The Adaptive TreePM: An Adaptive Resolution Code for Cosmological N-body Simulations

TL;DR

The paper introduces the Adaptive TreePM, a new cosmological N-body simulation code with adaptive resolution that improves modeling accuracy in high-density regions while maintaining computational efficiency.

Contribution

It presents a novel particle-based adaptive resolution method for N-body simulations, enhancing collisionless evolution modeling and computational speed over fixed resolution codes.

Findings

The Adaptive TreePM converges reliably across parameter choices.

It accurately models collisionless collapse in oblique plane wave tests.

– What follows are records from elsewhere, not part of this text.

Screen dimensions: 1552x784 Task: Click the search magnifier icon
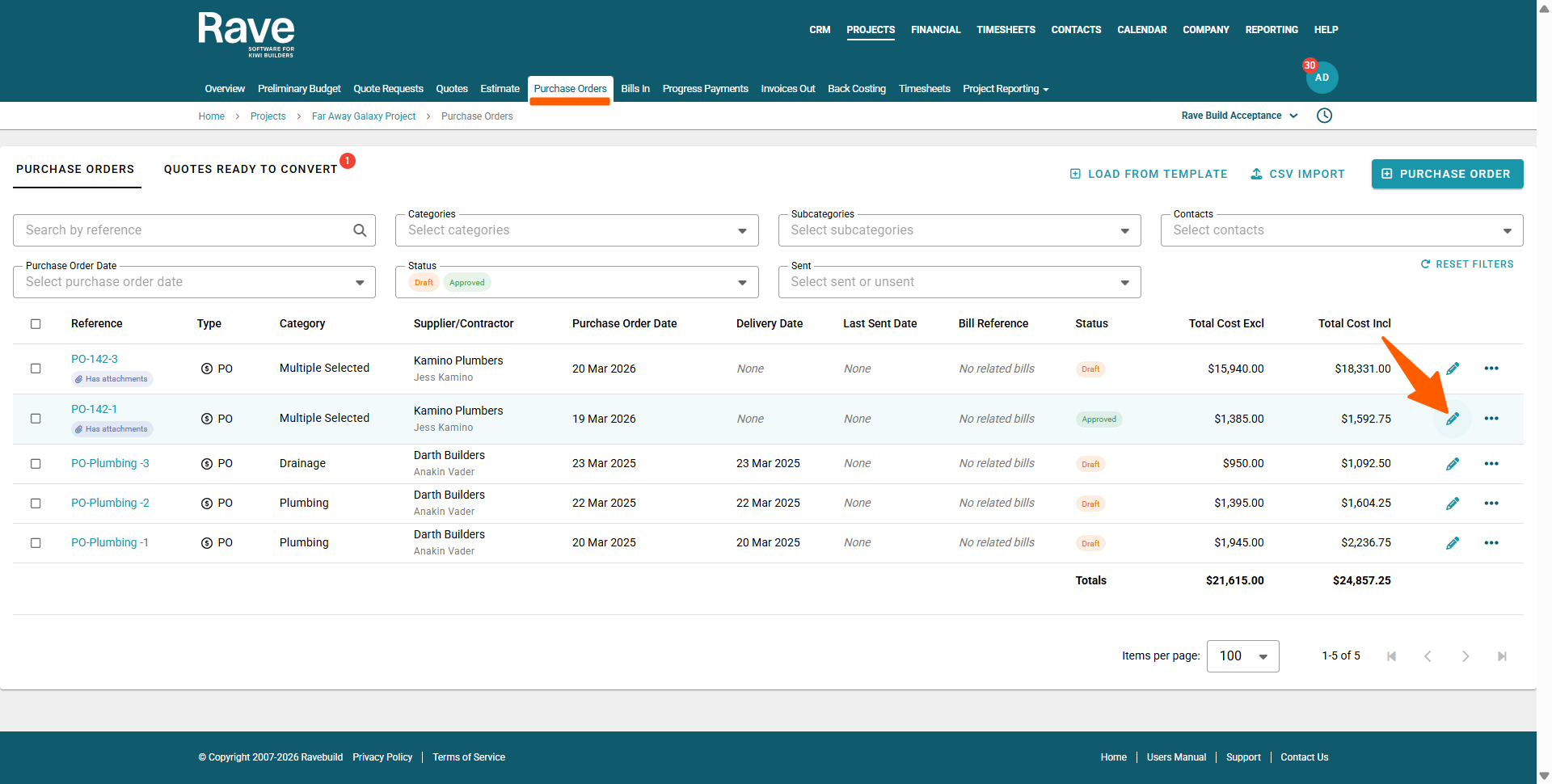pyautogui.click(x=360, y=230)
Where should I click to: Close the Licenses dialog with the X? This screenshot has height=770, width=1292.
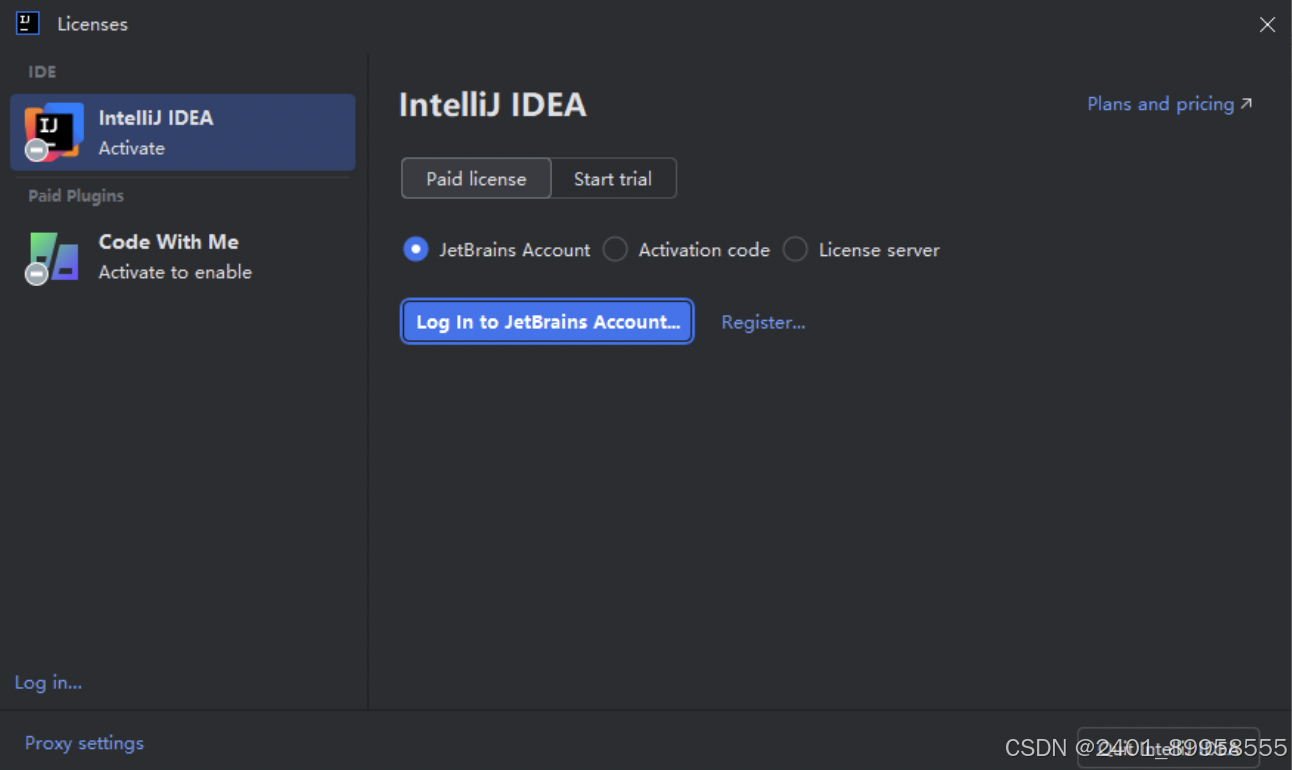(1267, 24)
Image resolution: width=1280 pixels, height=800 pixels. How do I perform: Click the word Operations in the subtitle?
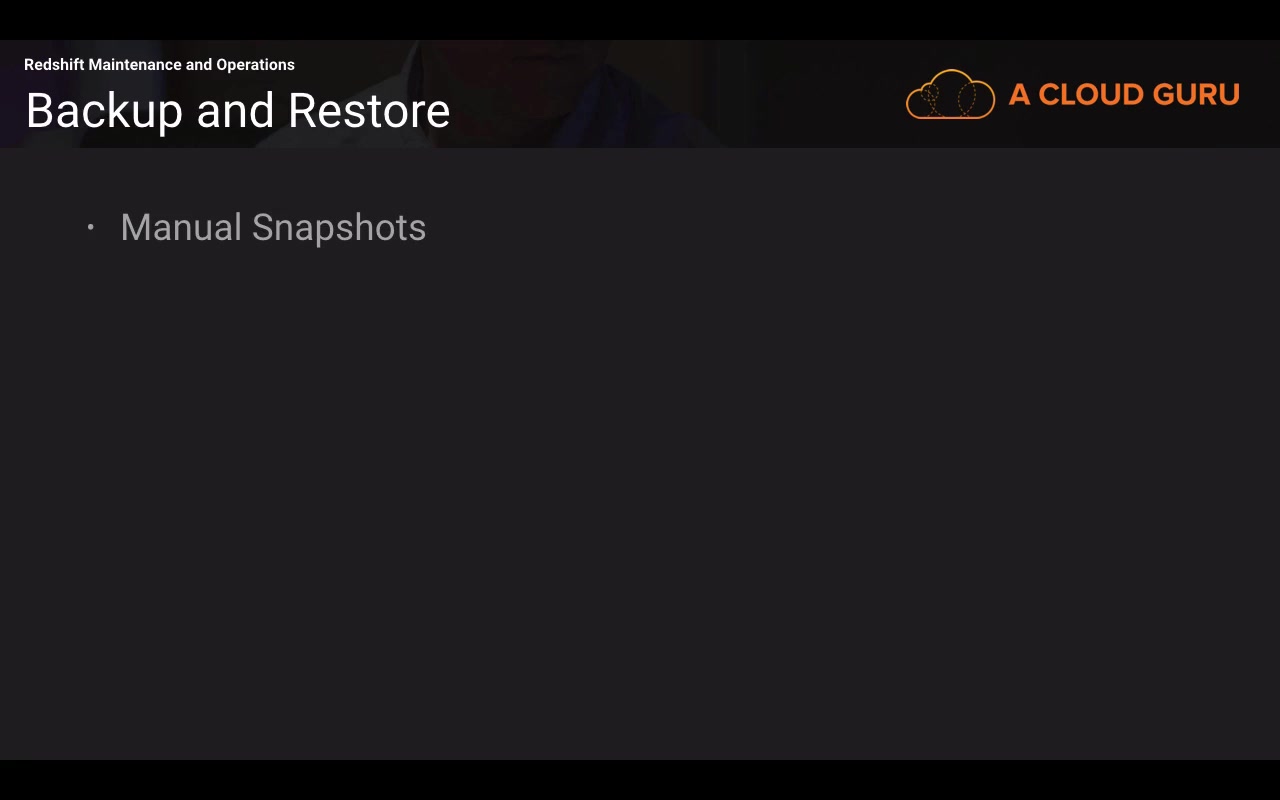[x=256, y=65]
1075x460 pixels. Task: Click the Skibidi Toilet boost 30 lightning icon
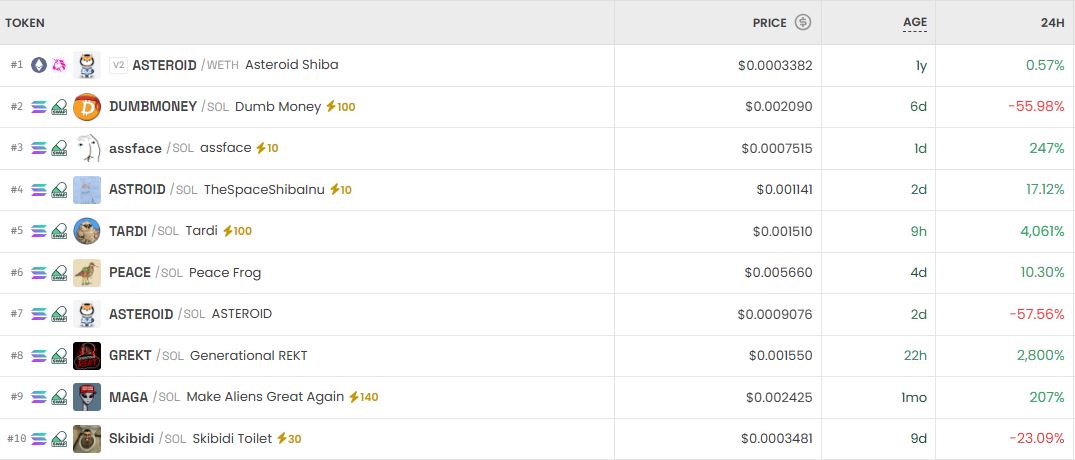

The adaptive code outperforms fixed resolution in dense regions and is faster.

Abstract

Cosmological N-Body simulations are used for a variety of applications. Indeed progress in the study of large scale structures and galaxy formation would have been very limited without this tool. For nearly twenty years the limitations imposed by computing power forced simulators to ignore some of the basic requirements for modeling gravitational instability. One of the limitations of most cosmological codes has been the use of a force softening length that is much smaller than the typical inter-particle separation. This leads to departures from collisionless evolution that is desired in these simulations. We propose a particle based method with an adaptive resolution where the force softening length is reduced in high density regions while ensuring that it remains well above the local inter-particle separation. The method, called the Adaptive TreePM, is based on the TreePM code. We present the mathematical model and an implementation of this code, and demonstrate that the results converge over a range of options for parameters introduced in generalizing the code from the TreePM code. We explicitly demonstrate collisionless evolution in collapse of an oblique plane wave. We compare the code with the fixed resolution TreePM code and also an implementation that mimics adaptive mesh refinement methods and comment on the agreement, and disagreements in the results. We find that in most respects the ATreePM code performs at least as well as the fixed resolution TreePM in highly over-dense regions, from clustering and number density of haloes, to internal dynamics of haloes. We also show that the adaptive code is faster than the corresponding high resolution TreePM code.